Currently, I am the Director of Teaching and Learning at the Avasara Academy in Pune, where I have been since June 2018. I also teach A Level Global Perspectives to our oldest students and lead a participatory action research team with students and teachers who investigate the state of student-teacher relationships on campus.
Today, I work with a group of bright, inspiring, and dedicated girls from all over India who ultimately take the Cambridge International IGCSE and A Level exams. The vast majority of our girls are first-generation learners who came to us between 6th and 8th grades. While there are plenty of incredible organisations that either work with economically disadvantaged students within the local education system or allocate significant scholarship funds to bring in students of need into a majority-privileged international school, as far as I know, we are one of a very small handful of schools that primarily serves first-generation learners in preparation for an international board in India. Hence, our school and my own teaching are basically experiments in preparing a high-potential and high-need population for an exceptionally high-rigour set of exams. What works in service of this experiment is something I am constantly figuring out, in part through writing on this platform.
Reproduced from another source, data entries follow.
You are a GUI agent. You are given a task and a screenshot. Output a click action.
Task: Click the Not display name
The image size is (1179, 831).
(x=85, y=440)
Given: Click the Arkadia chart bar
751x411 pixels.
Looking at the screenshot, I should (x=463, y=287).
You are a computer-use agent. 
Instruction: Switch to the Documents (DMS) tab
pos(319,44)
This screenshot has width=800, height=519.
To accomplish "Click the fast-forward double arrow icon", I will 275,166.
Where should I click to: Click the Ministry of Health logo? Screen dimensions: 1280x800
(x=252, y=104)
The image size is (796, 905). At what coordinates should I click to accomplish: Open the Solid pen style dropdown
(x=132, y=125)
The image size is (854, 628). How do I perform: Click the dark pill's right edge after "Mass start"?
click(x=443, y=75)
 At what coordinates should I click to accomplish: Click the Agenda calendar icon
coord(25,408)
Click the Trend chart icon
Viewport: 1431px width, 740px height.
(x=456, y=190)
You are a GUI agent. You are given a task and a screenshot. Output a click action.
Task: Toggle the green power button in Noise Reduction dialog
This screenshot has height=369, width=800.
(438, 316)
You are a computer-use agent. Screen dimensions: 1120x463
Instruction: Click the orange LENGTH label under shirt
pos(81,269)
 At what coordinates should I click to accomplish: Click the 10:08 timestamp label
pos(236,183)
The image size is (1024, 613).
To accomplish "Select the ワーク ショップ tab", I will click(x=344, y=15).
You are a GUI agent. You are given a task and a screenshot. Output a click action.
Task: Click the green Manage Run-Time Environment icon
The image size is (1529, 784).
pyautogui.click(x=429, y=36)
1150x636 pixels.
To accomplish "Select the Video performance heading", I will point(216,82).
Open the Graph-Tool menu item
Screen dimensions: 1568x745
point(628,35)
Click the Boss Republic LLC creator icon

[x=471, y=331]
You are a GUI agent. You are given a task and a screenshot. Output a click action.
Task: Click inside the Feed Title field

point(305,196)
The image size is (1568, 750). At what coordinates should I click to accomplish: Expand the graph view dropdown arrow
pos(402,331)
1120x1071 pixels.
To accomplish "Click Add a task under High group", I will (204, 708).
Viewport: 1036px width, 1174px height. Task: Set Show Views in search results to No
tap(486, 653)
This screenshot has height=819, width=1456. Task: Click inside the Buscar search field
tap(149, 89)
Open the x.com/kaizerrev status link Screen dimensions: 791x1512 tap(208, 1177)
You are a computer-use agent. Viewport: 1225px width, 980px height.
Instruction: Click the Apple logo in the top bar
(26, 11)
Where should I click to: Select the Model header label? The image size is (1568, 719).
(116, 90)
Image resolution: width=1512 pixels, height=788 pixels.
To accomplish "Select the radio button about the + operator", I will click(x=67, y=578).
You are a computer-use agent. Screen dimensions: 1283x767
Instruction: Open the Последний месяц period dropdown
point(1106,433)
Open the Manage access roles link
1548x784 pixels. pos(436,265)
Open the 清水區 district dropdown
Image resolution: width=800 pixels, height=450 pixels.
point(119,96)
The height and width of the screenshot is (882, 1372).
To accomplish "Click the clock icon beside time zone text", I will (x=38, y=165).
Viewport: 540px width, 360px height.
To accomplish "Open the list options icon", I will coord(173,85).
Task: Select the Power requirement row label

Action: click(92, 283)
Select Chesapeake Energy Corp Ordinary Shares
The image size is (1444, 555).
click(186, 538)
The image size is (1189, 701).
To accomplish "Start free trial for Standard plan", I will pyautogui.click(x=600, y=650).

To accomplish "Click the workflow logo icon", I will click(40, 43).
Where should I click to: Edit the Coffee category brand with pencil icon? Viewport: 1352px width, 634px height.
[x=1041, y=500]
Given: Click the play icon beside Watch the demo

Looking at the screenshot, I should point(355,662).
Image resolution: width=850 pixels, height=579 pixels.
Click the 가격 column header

This is my ninth year as an educator – I have taught English, Math, and History. Prior to moving to Pune, I worked as a Teach for India Fellow in Mumbai, where I taught 85 students English, Social Studies, and Mathematics over the course of their 8th and 9th grade years. As a Fellow, I wrote about my experience and my challenges here. Before the Fellowship, I tutored writing and worked as an overseas college counsellor in Singapore.
I have an Ed.M. in Instructional Leadership from the Harvard Graduate School of Education, where I also won the Phyllis Strimling Award for my contributions to the education of women in society. I also have a B.A. in Political Science and South Asian Studies from Columbia. I was born in Chennai but mostly grew up in and around Washington, D.C. I was taught to find a way or make one at the Holton-Arms School in Bethesda, Maryland.